An esteemed and published researcher, Barendregt is a 35-year member of the Department of Geography who has been around the world studying the natural climate cycling of our planet. In December, he will continue ongoing fieldwork in the Patagonia region of South America. Barendregt has most certainly gone far.

On Thursday, Nov. 23, he spoke as part of the PUBlic Professor Series lectures, presenting to a large community crowd, Global Climate Archives in Mud and Rock: The Magnetic Recorder is Always On (Somewhere)!

Building off the global warming debate, Barendregt’s talk discussed climate change in a historical perspective, maintaining that the current debate over carbon footprints and greenhouse gases must also recognize the historically natural cycles of climate change that have occurred over the last five million years.

“We live in a very dynamic environment on this planet and we should expect change,” says Barendregt. “Sea level will not stay where it is today and if you’re going to build your house one metre above sea level, at some point you may have to move that house. Change is inevitable but there’s no doubt that 7.5 billion people leave a huge footprint and that is added to the natural cycle of climate. It’s important for us to understand the cycling of climate because whatever we contribute, adds to that natural cycle.”

Barendregt grew up on the family farm northeast of Picture Butte. As a Grade 12 student he toured a fledgling U of L campus located on the grounds of Lethbridge College. The next year, he enrolled and began what was initially an interest in becoming a social studies teacher. His interest in both history and geography eventually led to a switch in majors and his career path was established.

“My father said if I don’t go to school, I’m going to be on the shovel all my life, and it turns out I’ve been on the shovel and pick all my life – but as a geologist instead,” he says of his dad, a Dutch immigrant who, before emigrating to Canada, had farmed the same Patagonia region Barendregt now studies, back in the 1930s.

Following the U of L, Barendregt studied at the Technological University of Delft and then Queen’s University. He taught at San Francisco State University for five years until coming back to southern Alberta in 1982 when he was hired on at the U of L.

While Barendregt has worked in a variety of exotic locales, and met people such as Dian Fossey while conducting his studies, the plains of Alberta were not only his original inspiration, they continue to provide a rich resource for his research.
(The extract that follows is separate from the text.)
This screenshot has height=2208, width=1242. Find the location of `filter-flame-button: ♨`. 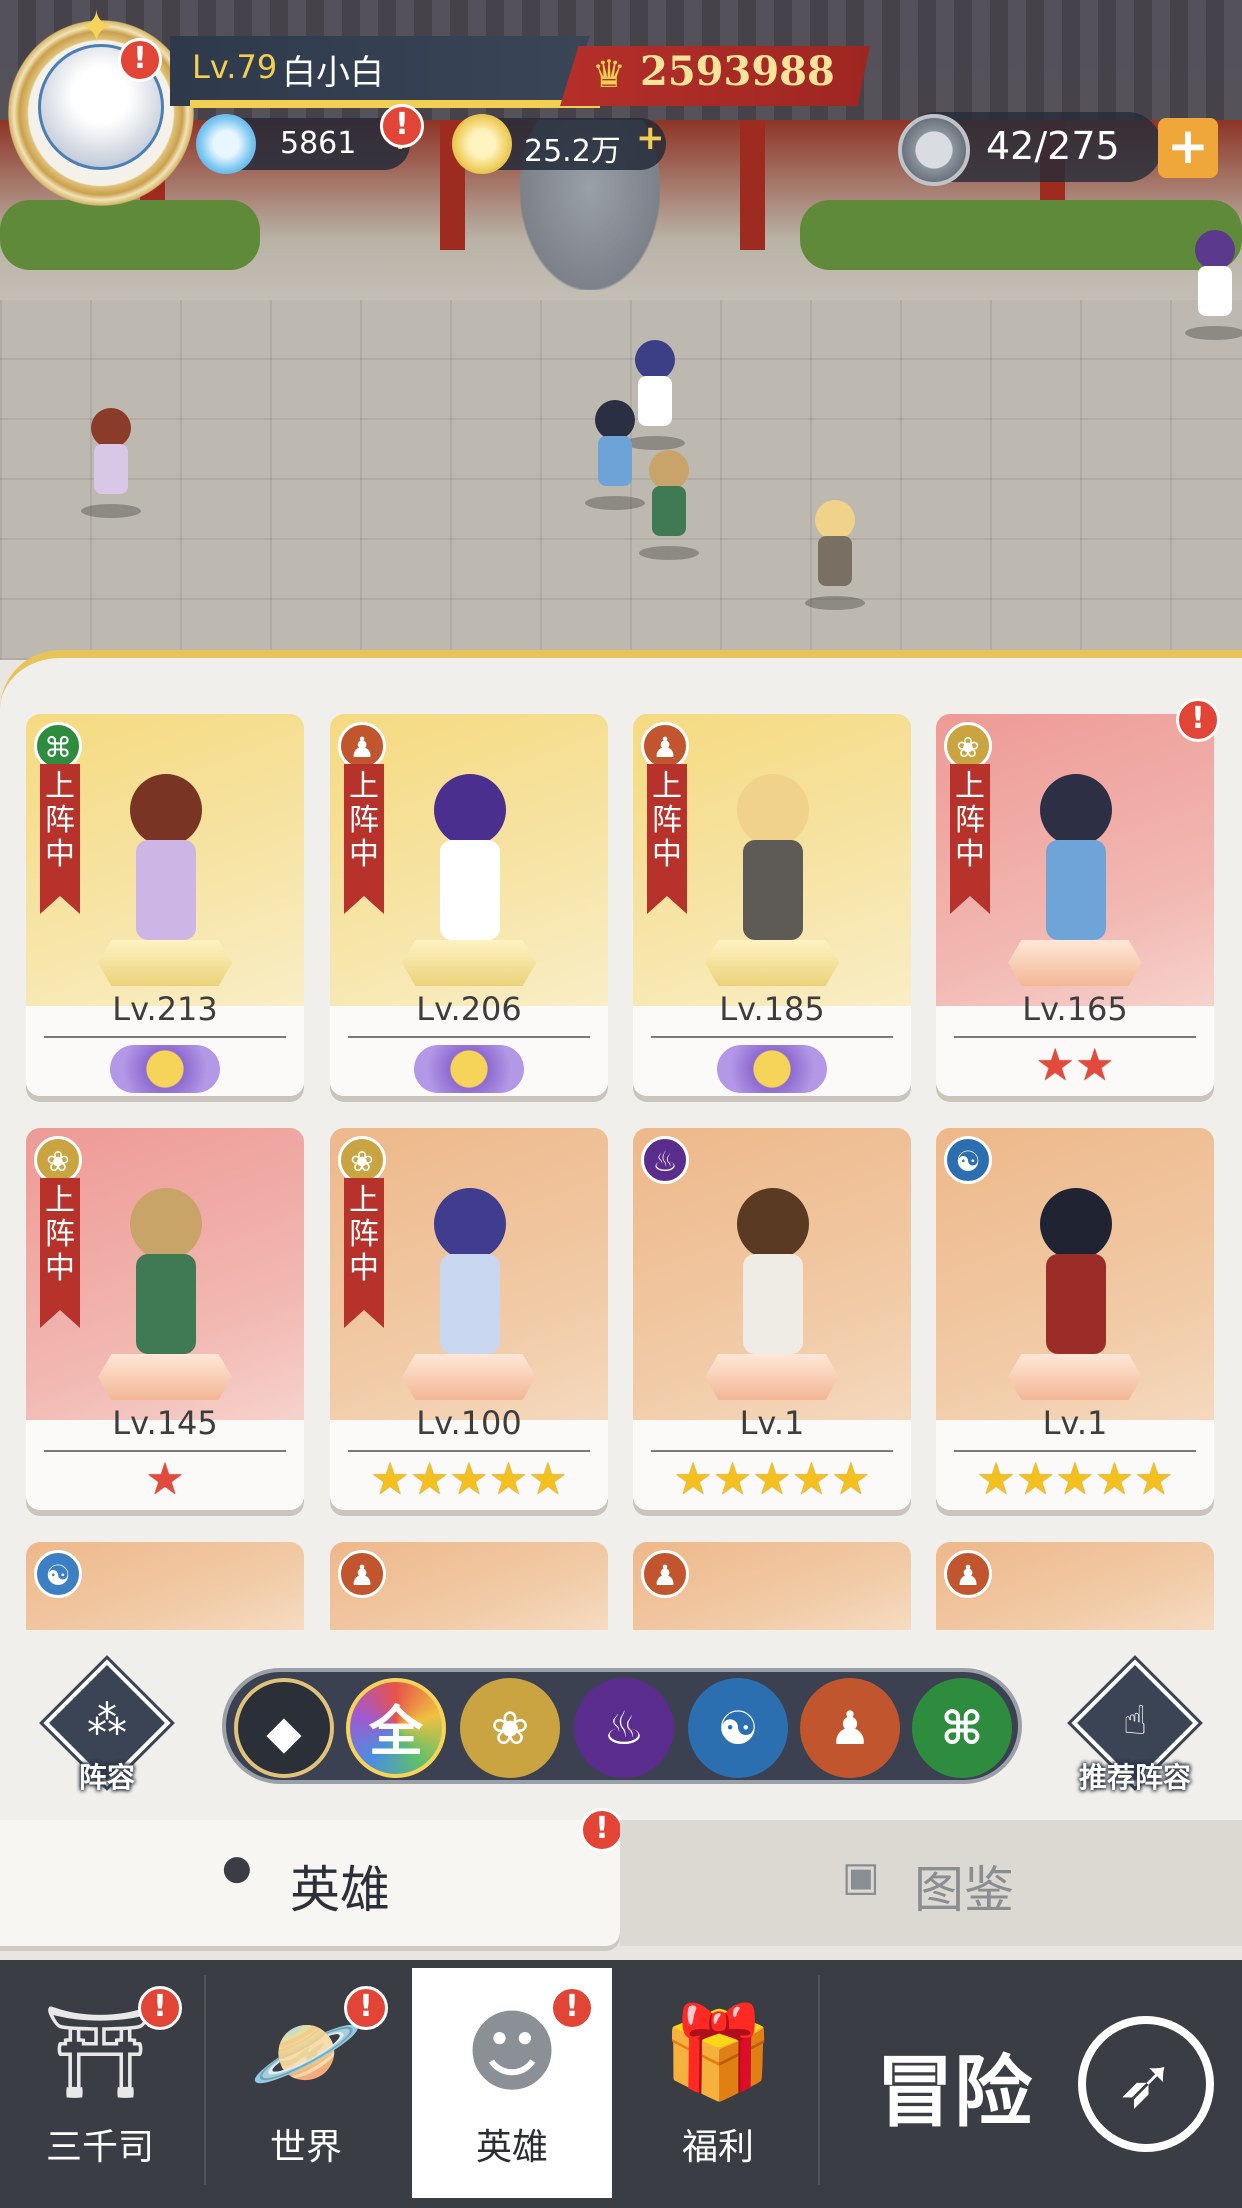

filter-flame-button: ♨ is located at coordinates (624, 1728).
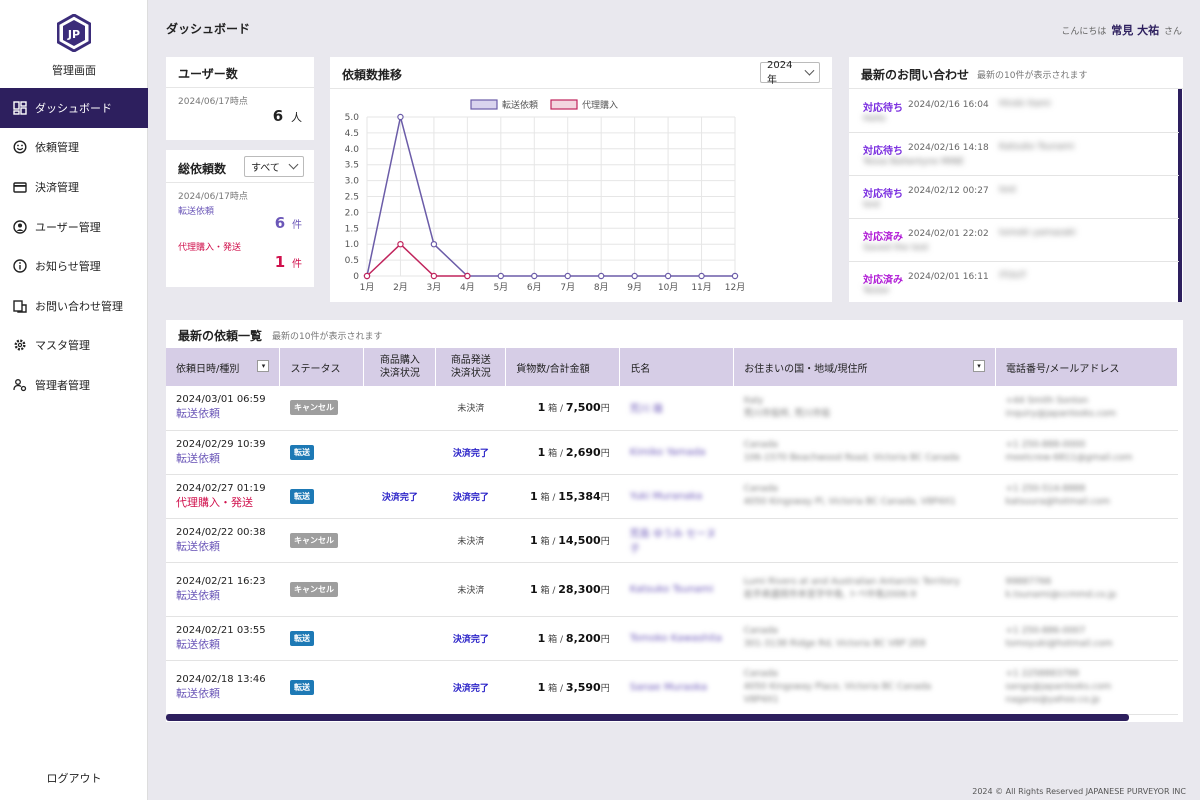  Describe the element at coordinates (864, 367) in the screenshot. I see `col-address: お住まいの国・地域/現住所 ▾` at that location.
“We think of the Prairies as bald, flat and not interesting and when you drive from Winnipeg to Lethbridge you’ll come across a lot of glacial lake plain, but it’s when you dive down into the valleys, the badlands, the coulees and the slopes of the Sweetgrass hills, you realize what a fascinating history there is here,” he says.

Barendregt is eyeing retirement in the next couple years but it will likely mean only from the classroom. He still has a yen to travel and dig in the dirt throughout the world, unearthing the history it holds and lending a scientific voice to the climate change debate that continues to rage. He sees disturbing trends but is surprisingly not pessimistic.
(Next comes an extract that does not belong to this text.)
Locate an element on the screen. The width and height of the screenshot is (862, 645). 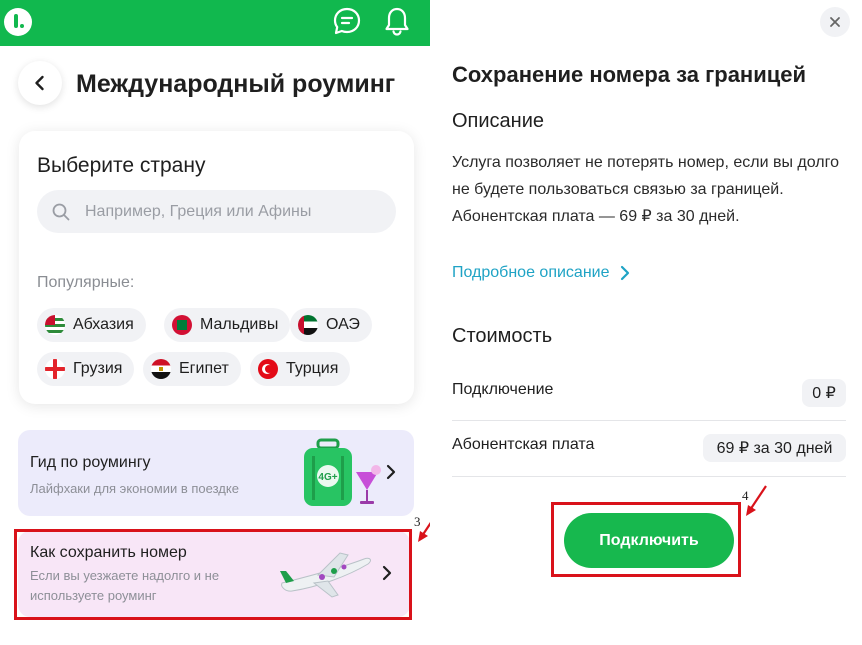
country-chip-georgia: Грузия is located at coordinates (86, 369).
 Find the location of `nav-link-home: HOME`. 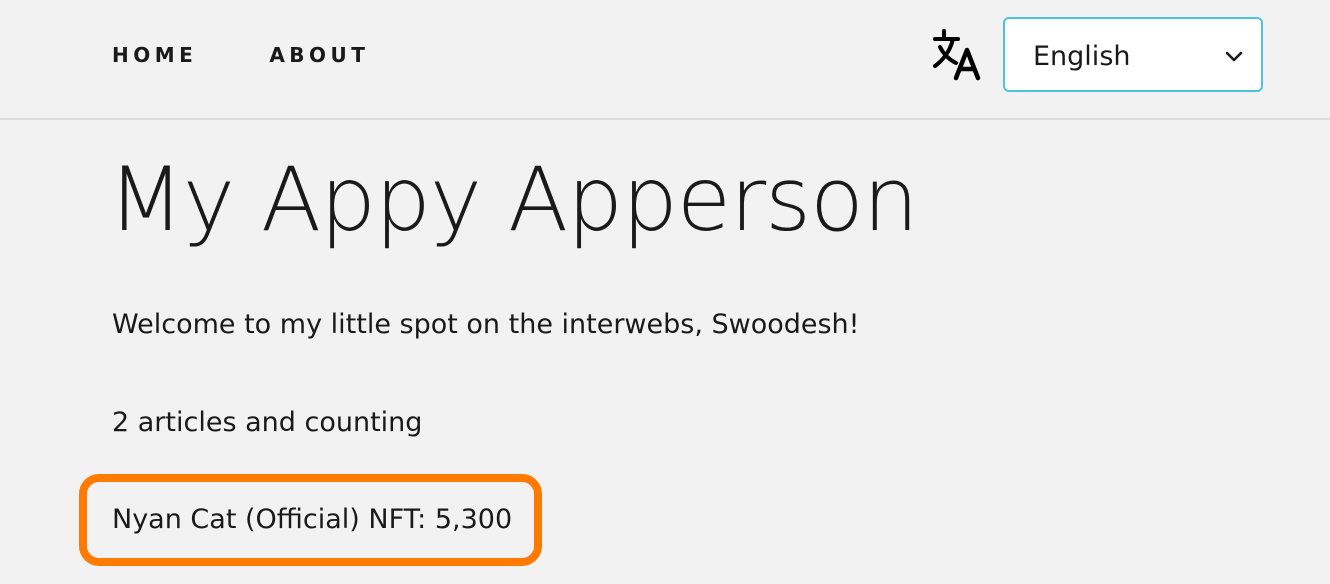

nav-link-home: HOME is located at coordinates (154, 55).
“Humans are incredibly adaptable and they have been throughout earth history. They’ll have no choice but to adapt to different climates,” he says. “Sea ice cover is diminishing rapidly and maybe in our lifetime we could see summer sea ice as largely gone. We see these changes, they are real, but the big natural cycles set the stage and then we continue to add to it – and that’s not insignificant. The science is the best we can do to try and figure this out. I’ll be the first to admit that we have lots of things to learn about this wonderful planet.”